Breaches cost UK companies £64 per record

The cost of data breaches for British businesses is less than half that for the US, but tighter disclosure regulations could change all that, according to PGP

UK organisations see among the lowest costs in the developed world for data breaches, but this could change as more stringent disclosure regulations come into force, according to a new report.

The study, released on Wednesday by encryption company PGP, found that data breaches cost British organisations an average of $98 (£64) per record compromised, with the average total cost of a breach set at $2.57m. By comparison, US companies had the highest cost per record at $204, with a breach at $6.75m. The average worldwide was $142 per record and $3.43m per incident.

The different levels are largely down to differences in the disclosure regulations in the countries participating in the study, PGP said. The Ponemon Institute conducted the research, gathering 2009 data from 133 organisations across 18 industry sectors, located in Australia, France, Germany, the UK and the US.

"The over-arching conclusion from this study is the staggering impact that regulation has on escalating the cost of a data breach," Larry Ponemon, chairman of the institute, said in a statement. "The US figures are testament to this, and it's clear that, as and when breach notification laws are introduced across the rest of the world, other countries will follow the same pattern and costs will rise."

PGP noted that in the US, 46 states have introduced laws forcing organisations to publicly disclose the details of breach incidents. The study found that the cost per record in the US is 43 percent higher than the global average.

Similar notification laws were passed in Germany in July 2009. Costs there were second highest, at $177 per record, or 25 percent above average.

By contrast, Australia, France and the UK do not yet have data breach notification laws, and costs in all three countries were below average. In France, the cost per record was $119, and it was $114 in Australia.

In the UK, only public sector and financial organisations face regulatory pressure to disclose breaches. The financial cost for British organisations was 45 percent below the global average and less than half that incurred by US businesses.

That could change with increased pressure to make UK disclosure laws more stringent, according to Jonathan Armstrong, a technology lawyer at Duane Morris.

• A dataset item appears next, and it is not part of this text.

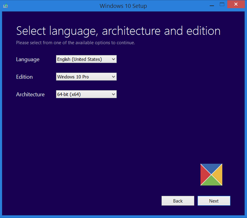The image size is (247, 218).
Task: Click the 'Windows 10 Setup' title bar text
Action: pyautogui.click(x=123, y=6)

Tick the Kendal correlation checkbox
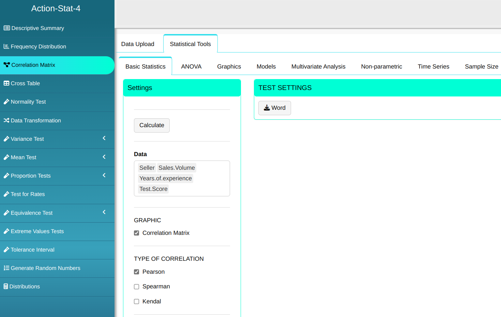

"With the UK Information Commissioner's Office (ICO) toughening its stance on data protection — imposing hefty fines and scrutinising more and more organisations — it will be interesting to see how steeply UK costs rise in the future," Armstrong said in a statement.

On Wednesday, the ICO said the NHS reported the highest number of serious data breaches of any UK organisation since the end of 2007, with 287 breaches, or more than 30 percent of the total number reported. The high proportion was partly due to the fact that few private-sector firms report data breaches, the ICO said at the Infosecurity Europe 2010 conference in London.

When losses are the result of malicious or criminal activities, the costs are higher, according to the PGP report. In France, where 35 percent of breaches were caused by such attacks, this factor increased the amount by 121 percent.

In the UK, 24 percent of losses were due to crime, leading to a cost increase of 25 percent. The bottom-of-the-league US saw the same percentage due to criminal activity, but only saw a cost increase of 7 percent.

Another factor was the cost of detecting and escalating a breach, including investment in the new technologies and processes required to comply with new regulations.

In Germany, where breach disclosure laws are recent, firms spent $52 per record on detecting and escalating breaches, the most of any of the countries studied. That compares with $18 per record in the UK.

Once systems are in place, the amount spent on detection and escalation processes falls rapidly, according to the report. PGP noted that in the US, the extra amount was only $8 per record.

"French, Australian and UK firms should expect their costs to follow the same trend, initially rising in order to ensure compliance with emerging regulations and then declining once processes become more refined," PGP said in a statement.

The study, released at the Infosecurity conference, is available via the Ponemon Institute's website.